Small wonder then that Medas-Forbes, when she decided that it was time to give back to the country of her birth, also felt that she owed it in some way to honour the memory of her mentor and to continue her late grandmother’s work of assisting needy children.

“I felt in my heart that I needed to come back to Guyana and give back in my great grandmother’s memory and honour,” said Medas-Forbes who two years ago was ordained as a Minister of her church.

As a result, the Daisy St Hill Memorial Foundation was born and there are no prizes for guessing who the beneficiaries will be.

Medas-Forbes told Stabroek Sport that come Saturday, the official launching of the Daisy St Hill Memorial Foundation will take place.

The event will be held at the Church of Christ at 75 E ½ Hadfield Street from 1pm-6pm.

“The kids will have tons of fun. There will be lots of games and food and everything is free,” Medas-Forbes told Stabroek Sport last evening.

Earlier this year Medas Forbes returned to Guyana for her grandfather’s funeral and came face to face with the poverty facing the youths of Guyana.

“ There are so many kids who don’t have, so many kids who are walking the streets, so may kids who don’t have anybody caring for them, so many kids who are hungry,  who don’t have clothes, we seem in Guyana, to have lost our children.”

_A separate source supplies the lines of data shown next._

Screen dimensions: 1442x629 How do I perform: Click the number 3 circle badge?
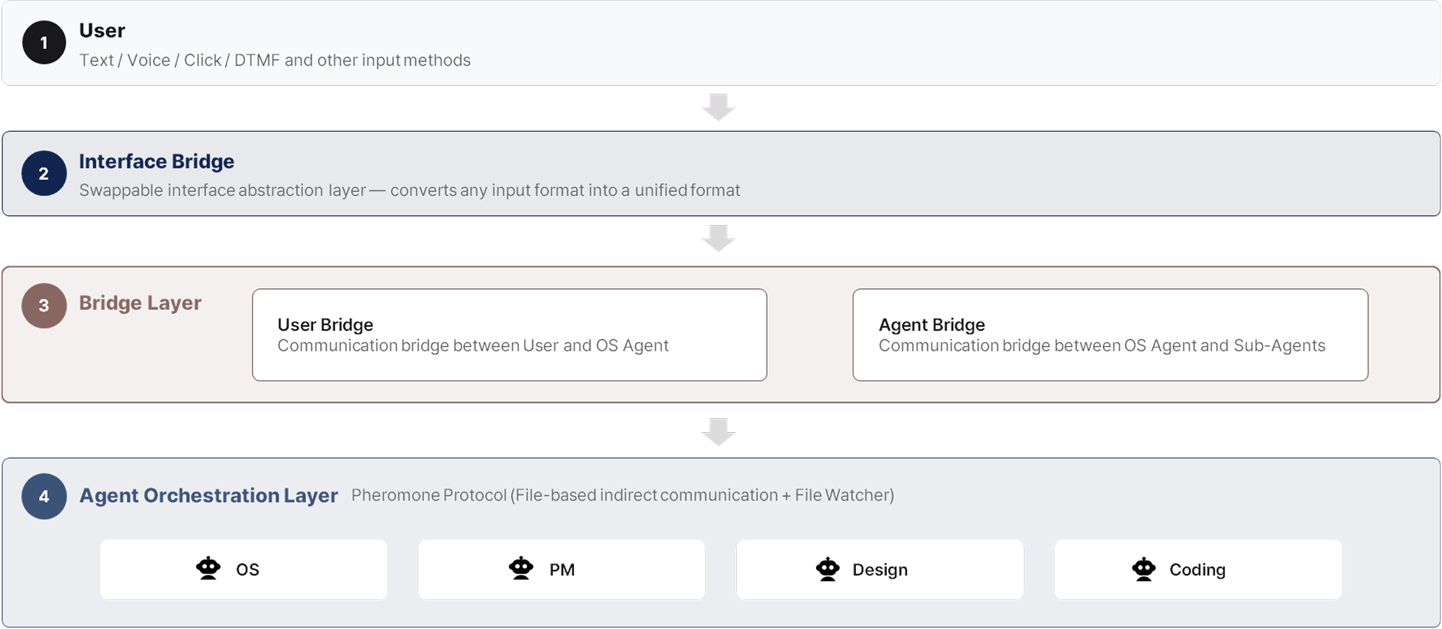[x=44, y=306]
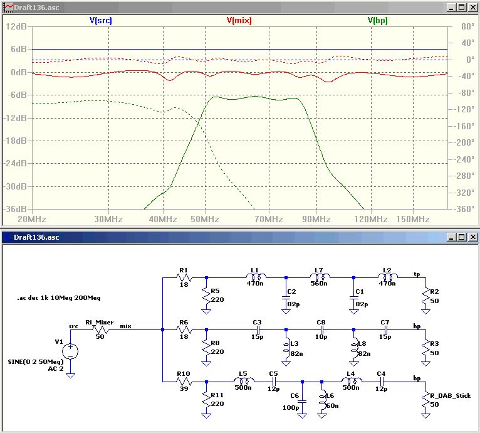This screenshot has width=480, height=433.
Task: Maximize the schematic Draft136.asc window
Action: point(461,237)
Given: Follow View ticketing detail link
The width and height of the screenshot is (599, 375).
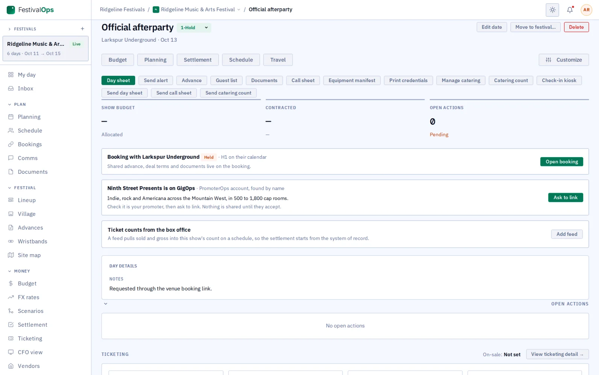Looking at the screenshot, I should tap(557, 354).
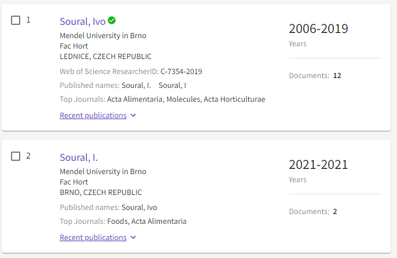Click the green verified checkmark icon
The width and height of the screenshot is (397, 258).
(x=112, y=20)
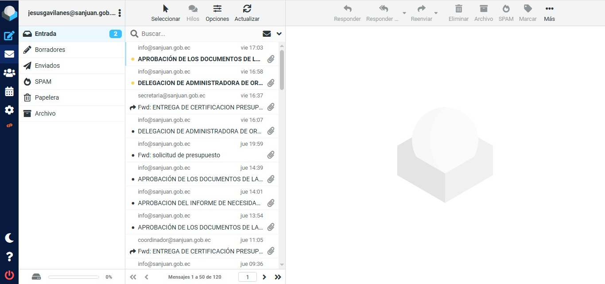This screenshot has width=605, height=284.
Task: Jump to the last page of messages
Action: 278,277
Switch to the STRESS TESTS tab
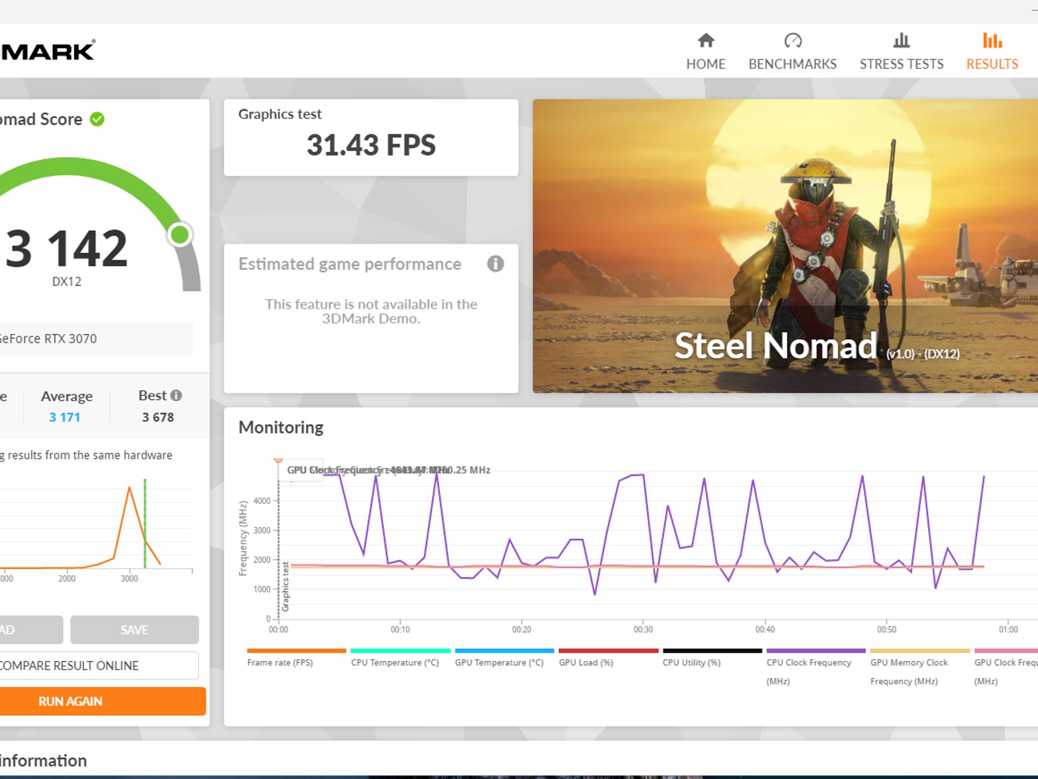The height and width of the screenshot is (779, 1038). point(901,64)
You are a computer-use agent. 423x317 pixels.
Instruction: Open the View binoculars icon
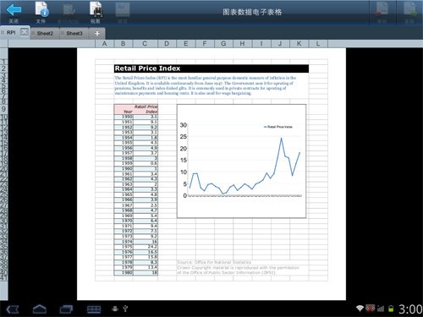96,9
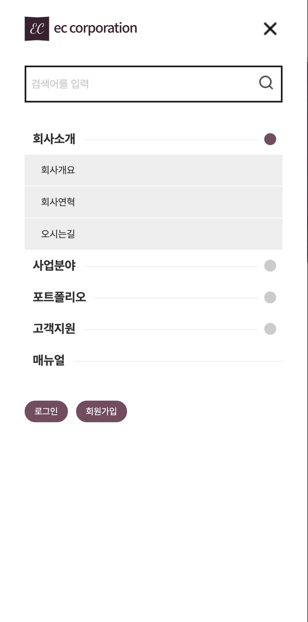Viewport: 308px width, 622px height.
Task: Click the magnifying glass search icon
Action: 266,83
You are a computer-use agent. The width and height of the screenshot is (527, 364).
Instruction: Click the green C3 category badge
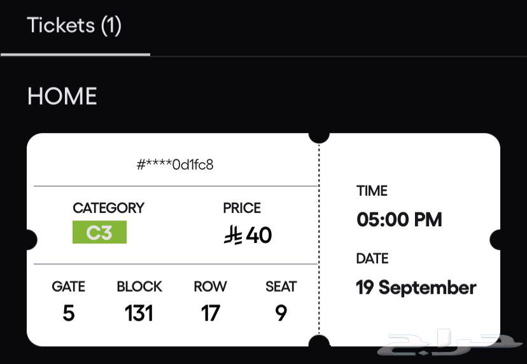click(x=99, y=232)
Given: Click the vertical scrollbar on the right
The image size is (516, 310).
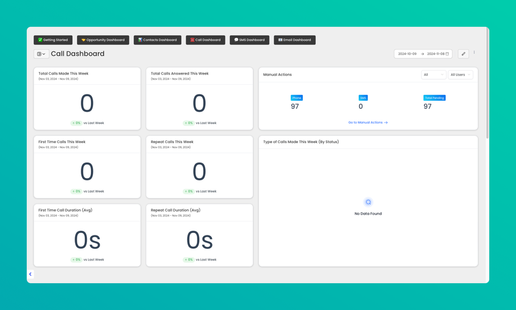Looking at the screenshot, I should click(487, 84).
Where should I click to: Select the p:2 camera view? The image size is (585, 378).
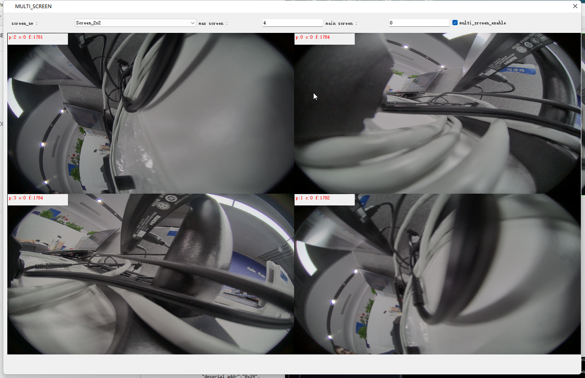coord(151,119)
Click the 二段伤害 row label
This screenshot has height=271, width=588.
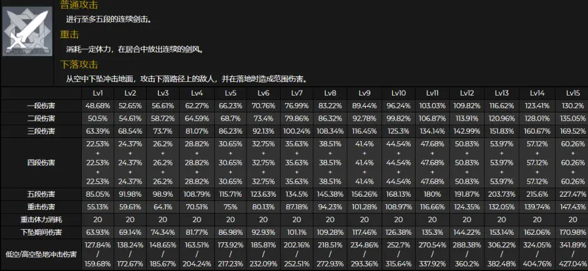pyautogui.click(x=41, y=119)
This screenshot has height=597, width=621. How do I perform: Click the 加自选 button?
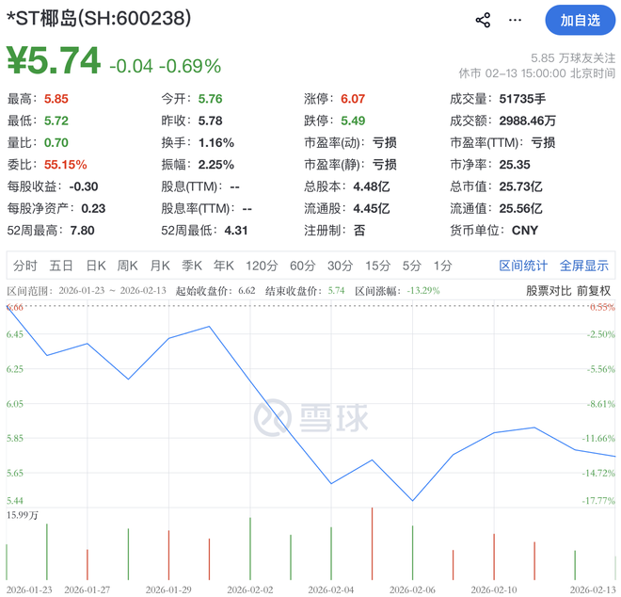pos(579,20)
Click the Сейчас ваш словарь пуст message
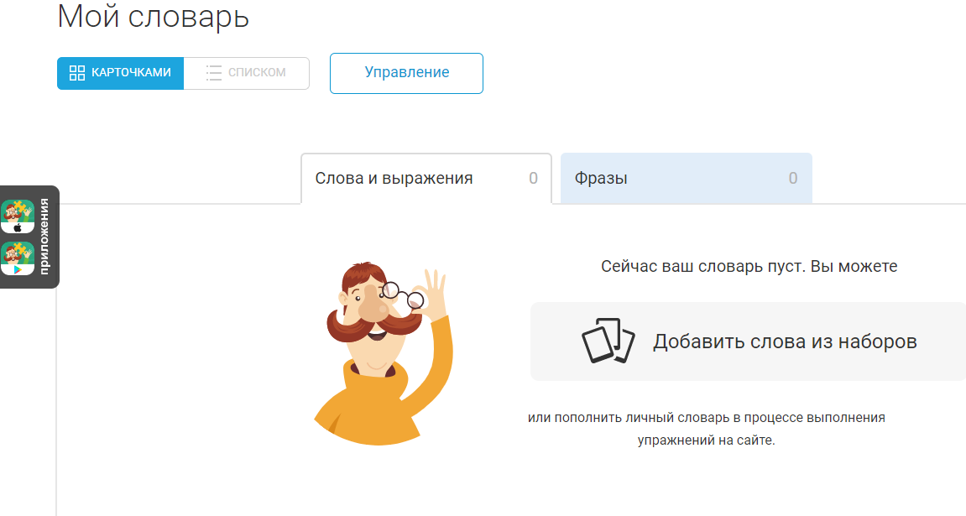This screenshot has width=966, height=516. 749,266
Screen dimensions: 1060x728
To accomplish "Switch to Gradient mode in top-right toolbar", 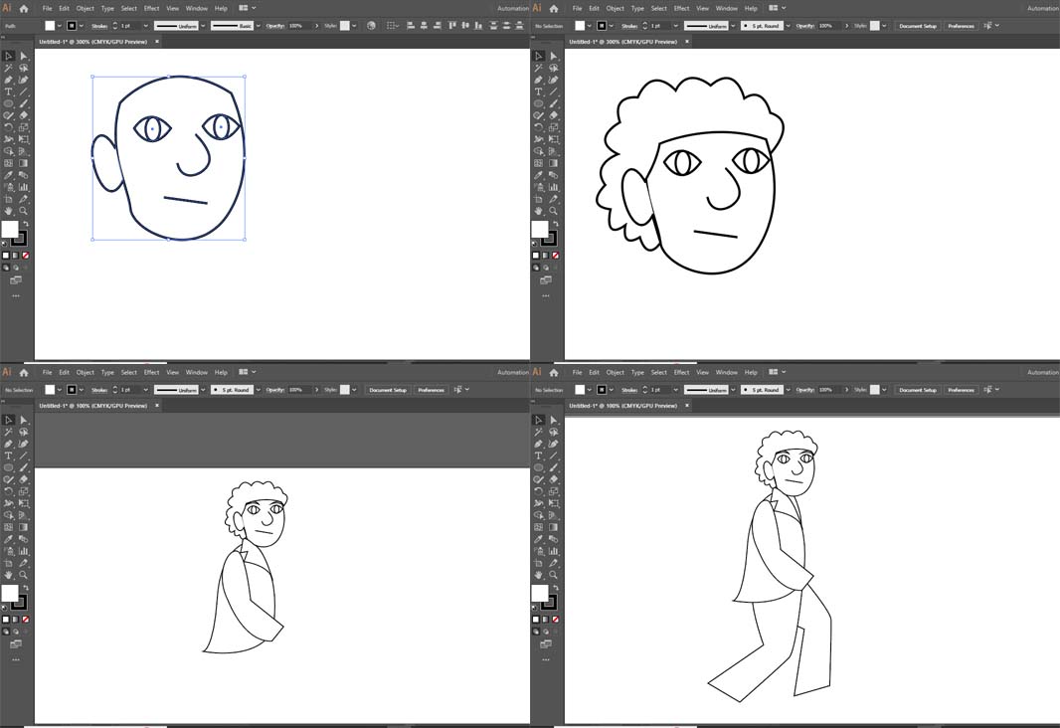I will point(546,256).
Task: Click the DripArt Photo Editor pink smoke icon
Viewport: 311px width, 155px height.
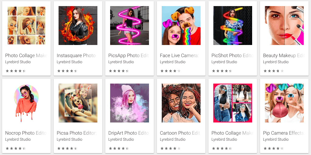Action: (130, 103)
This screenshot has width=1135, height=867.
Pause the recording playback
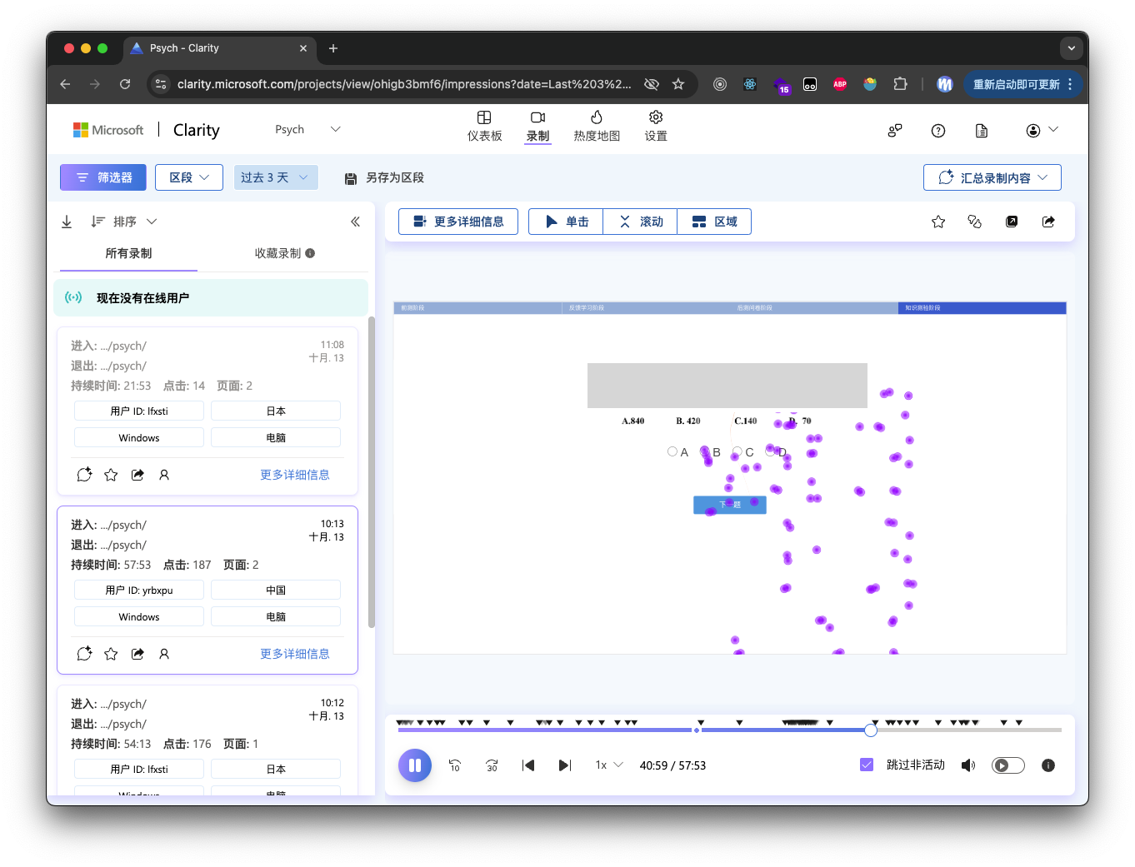coord(414,765)
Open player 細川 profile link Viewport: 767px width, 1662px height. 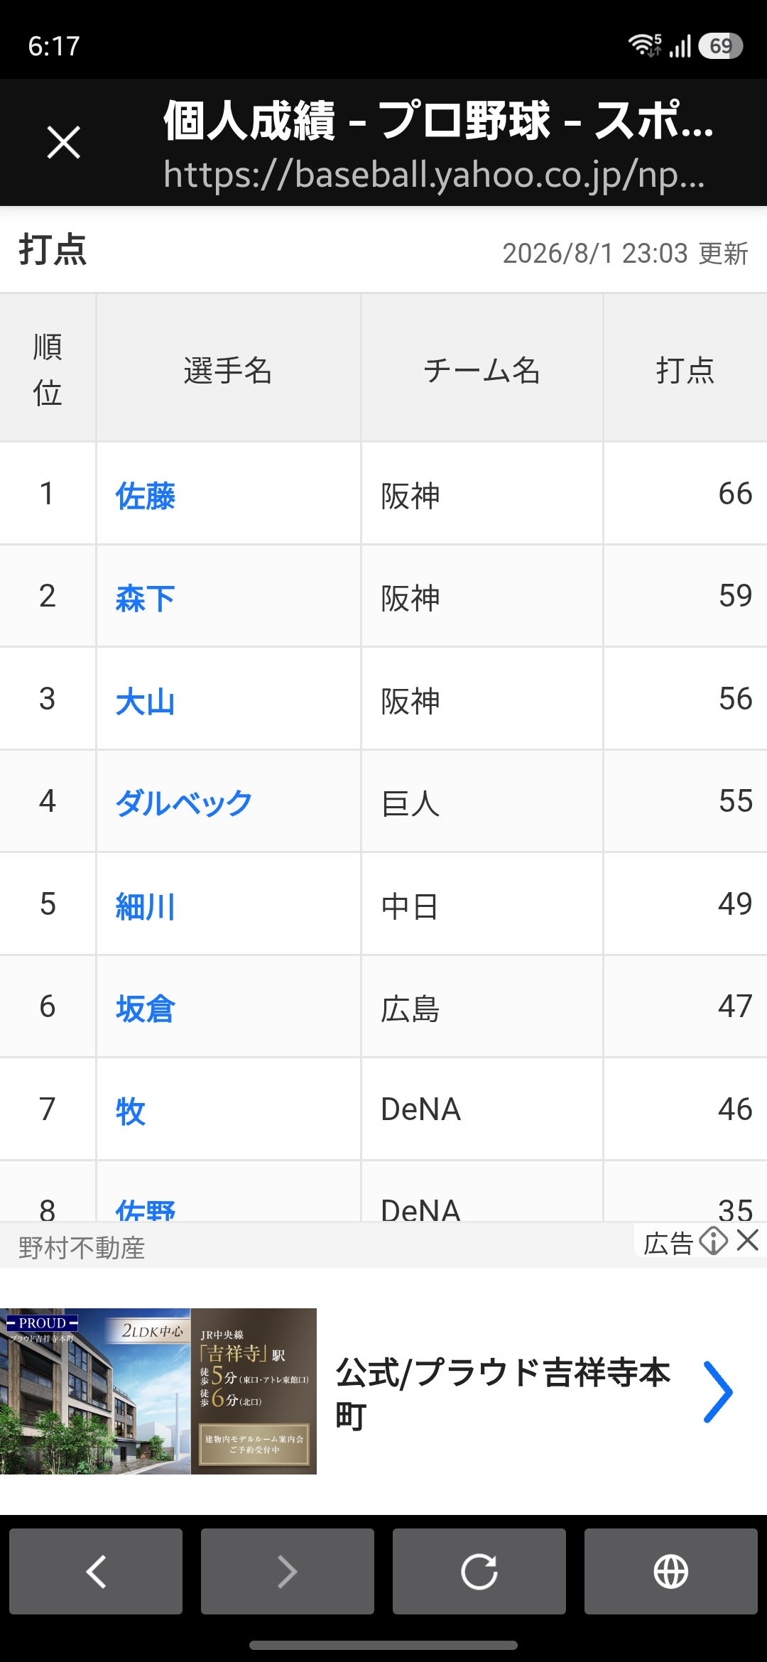[146, 906]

To see a child not have and not cared for and not loved just tears  my hear out,” she said pointing out that a lot of parents run off and leave their children because they cannot afford to care for them while some parents have succumbed to the dreads AIDS disease.

Medas Forbes is receiving support from her church, friends and relatives while the local denomination Church of Christ has opened its doors to the Non Governmental Organisation (NGO).

“The organization is designed to help children, help their families with food, with clothing non-perishable items, anything we have.”

Medas Forbes said they received assistance in becoming a Friendly Society by Aggrey Azore of Child Welfare and Genevieve Whyte-Nedd of the Ministry of Education.

Plans to start a feeding by taking food to the schools in January with St Sidwell’s and St Thomas Moore the two schools identified for the pilot project.

Medas-Forbes also plans to start a table tennis arm of the foundation and former three-time national men’s singles champion Colin France will assist with the identification and training of the young players.

Medas-Forbes might not be the table tennis queen she set out to be when she started her ping pong career many years ago at the North Ruimveldt Secondary School but she has proven to be a queen nonetheless, one whose heart is definitely in the right place.